For the last lifetime I have been trying to sort out the chaotic mess of a book that will be the basis of a series. It will follow on from The Green Woman, which is already written, polished and quite presentable. Angel Haven was going to be a single book, but like Topsy, it grew. The first job was to sort it out, split it, and make two books out of it. Easier said than done. I split it okay, and sorted out the first part. I even expanded the first part to make a reasonable YA length novel (63k). The second part though, is much harder.
The first volume sets the scene, the atmosphere, the new characters, the threat, the new baddies, the things that are going pear-shaped in paradise. In the second volume we get to the conflict. When your antagonists are Goths, conflict means fighting. And I hate writing fighting.
A writer whose skills in writing fight scenes I much admire is David Gemmell. He makes it sounds easy, all those uppercuts and nifty leg work. Swordplay has never seemed so effortless. Much as I would like to emulate him, I have a basic problem.

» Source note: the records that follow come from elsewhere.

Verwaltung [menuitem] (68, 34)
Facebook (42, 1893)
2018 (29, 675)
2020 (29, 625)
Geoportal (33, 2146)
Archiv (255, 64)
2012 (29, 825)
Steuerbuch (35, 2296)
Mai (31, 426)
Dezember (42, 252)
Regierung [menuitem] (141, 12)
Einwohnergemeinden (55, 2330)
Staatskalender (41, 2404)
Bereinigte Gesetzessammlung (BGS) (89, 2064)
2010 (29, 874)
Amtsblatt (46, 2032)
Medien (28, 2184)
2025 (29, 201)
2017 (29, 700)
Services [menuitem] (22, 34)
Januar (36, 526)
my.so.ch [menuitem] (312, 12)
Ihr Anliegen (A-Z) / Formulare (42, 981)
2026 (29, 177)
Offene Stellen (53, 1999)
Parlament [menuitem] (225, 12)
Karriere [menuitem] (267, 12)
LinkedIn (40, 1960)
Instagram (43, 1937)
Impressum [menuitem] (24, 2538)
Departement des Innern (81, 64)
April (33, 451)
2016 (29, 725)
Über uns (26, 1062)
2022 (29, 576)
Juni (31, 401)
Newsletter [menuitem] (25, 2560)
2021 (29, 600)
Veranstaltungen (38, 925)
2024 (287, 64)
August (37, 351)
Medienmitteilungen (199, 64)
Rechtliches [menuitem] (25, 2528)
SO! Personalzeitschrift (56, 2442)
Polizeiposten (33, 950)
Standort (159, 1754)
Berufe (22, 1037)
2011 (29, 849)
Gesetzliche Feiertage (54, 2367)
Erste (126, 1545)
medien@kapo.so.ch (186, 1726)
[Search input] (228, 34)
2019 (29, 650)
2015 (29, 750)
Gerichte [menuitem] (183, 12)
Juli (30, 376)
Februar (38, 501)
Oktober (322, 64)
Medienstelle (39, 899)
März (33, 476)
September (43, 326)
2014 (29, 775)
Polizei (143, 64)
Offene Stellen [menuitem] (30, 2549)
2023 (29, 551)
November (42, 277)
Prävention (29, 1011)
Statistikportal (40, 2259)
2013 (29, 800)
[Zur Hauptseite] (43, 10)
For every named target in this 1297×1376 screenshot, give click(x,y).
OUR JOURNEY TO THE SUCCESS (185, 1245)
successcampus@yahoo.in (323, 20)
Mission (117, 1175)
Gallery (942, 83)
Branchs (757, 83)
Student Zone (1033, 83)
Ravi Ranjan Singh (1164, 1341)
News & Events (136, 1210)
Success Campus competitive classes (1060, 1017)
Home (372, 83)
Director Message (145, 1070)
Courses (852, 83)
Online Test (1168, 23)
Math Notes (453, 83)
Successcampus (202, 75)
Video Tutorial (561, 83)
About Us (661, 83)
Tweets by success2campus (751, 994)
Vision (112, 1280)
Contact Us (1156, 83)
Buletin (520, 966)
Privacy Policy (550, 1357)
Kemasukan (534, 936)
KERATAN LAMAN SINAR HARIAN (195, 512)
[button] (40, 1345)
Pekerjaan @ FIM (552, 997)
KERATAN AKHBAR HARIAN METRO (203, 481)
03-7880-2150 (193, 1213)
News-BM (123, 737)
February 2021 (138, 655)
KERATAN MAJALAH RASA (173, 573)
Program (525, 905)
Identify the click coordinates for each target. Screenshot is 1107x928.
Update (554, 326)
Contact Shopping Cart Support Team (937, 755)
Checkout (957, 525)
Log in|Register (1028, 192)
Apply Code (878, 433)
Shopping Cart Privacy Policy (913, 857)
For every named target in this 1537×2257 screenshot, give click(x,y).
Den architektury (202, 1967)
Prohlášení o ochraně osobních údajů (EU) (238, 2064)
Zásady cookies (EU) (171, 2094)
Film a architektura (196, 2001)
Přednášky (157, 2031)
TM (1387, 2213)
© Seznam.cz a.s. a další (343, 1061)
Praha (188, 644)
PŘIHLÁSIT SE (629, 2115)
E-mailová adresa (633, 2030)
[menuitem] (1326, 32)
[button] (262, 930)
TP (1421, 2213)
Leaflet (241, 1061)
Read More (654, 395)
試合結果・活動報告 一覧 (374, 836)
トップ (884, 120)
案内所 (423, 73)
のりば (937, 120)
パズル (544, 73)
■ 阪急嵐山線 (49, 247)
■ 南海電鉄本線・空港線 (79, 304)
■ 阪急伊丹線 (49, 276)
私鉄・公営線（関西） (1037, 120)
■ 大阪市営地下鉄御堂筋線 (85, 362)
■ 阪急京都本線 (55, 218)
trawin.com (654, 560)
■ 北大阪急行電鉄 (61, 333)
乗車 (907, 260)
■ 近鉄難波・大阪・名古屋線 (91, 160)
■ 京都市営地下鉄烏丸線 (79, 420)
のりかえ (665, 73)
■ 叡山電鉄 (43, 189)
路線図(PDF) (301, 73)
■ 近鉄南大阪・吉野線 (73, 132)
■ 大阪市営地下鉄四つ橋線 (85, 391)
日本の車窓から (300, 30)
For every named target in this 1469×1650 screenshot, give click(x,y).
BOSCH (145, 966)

Before we get to the ‘play’ part, we have to deal with the ‘sword’ bit. Fantasy novels are full of swords. Swords and bows and arrows. And horses. I tried to get rid of them, but in a rather makeshift utopia that scorns violence, there aren’t going to be too many surface-to-air missiles, or nuclear submarines to deal with the rampaging Goths. When you’re fighting characters out of Beowulf, you inevitably end up using good old swords, and bows and arrows. In a ‘green’ community nobody is going to reinvent the internal combustion engine, so you also end up using faithful old Dobbin.
So we have swords, bows and arrows, and horses, none of which I have any experience of whatsoever. Nor do I have any experience leading troops in the field. In order not to look foolish I am leaving a lot of the actual fighting to the imagination. While wriggling out of describing how you decapitate a Goth with a homemade sword riding a Dobbin, I am also wondering how many other writers get themselves into similar difficulties. Fight scenes are difficult to do well. How many times have I read the long drawn out ‘action’ scene of a sword swinging down with such descriptive, long-winded prose that a blind, three-legged sloth would have had time to avoid it? Or the other extreme where the skinny kid with a penknife nips into a breach in Goliath’s defence and bingo! Goliath’s dead.
Am I the only one to loathe and detest writing fight scenes? Does anybody else long to be able to sneak into their pre-industrial world an honest to goodness Kalashnikov to rub out the enemy at the pull of a trigger, or a nice, uncomplicated nuclear missile? Is there anybody who actually enjoys writing about sword fighting? David Gemmell obviously did.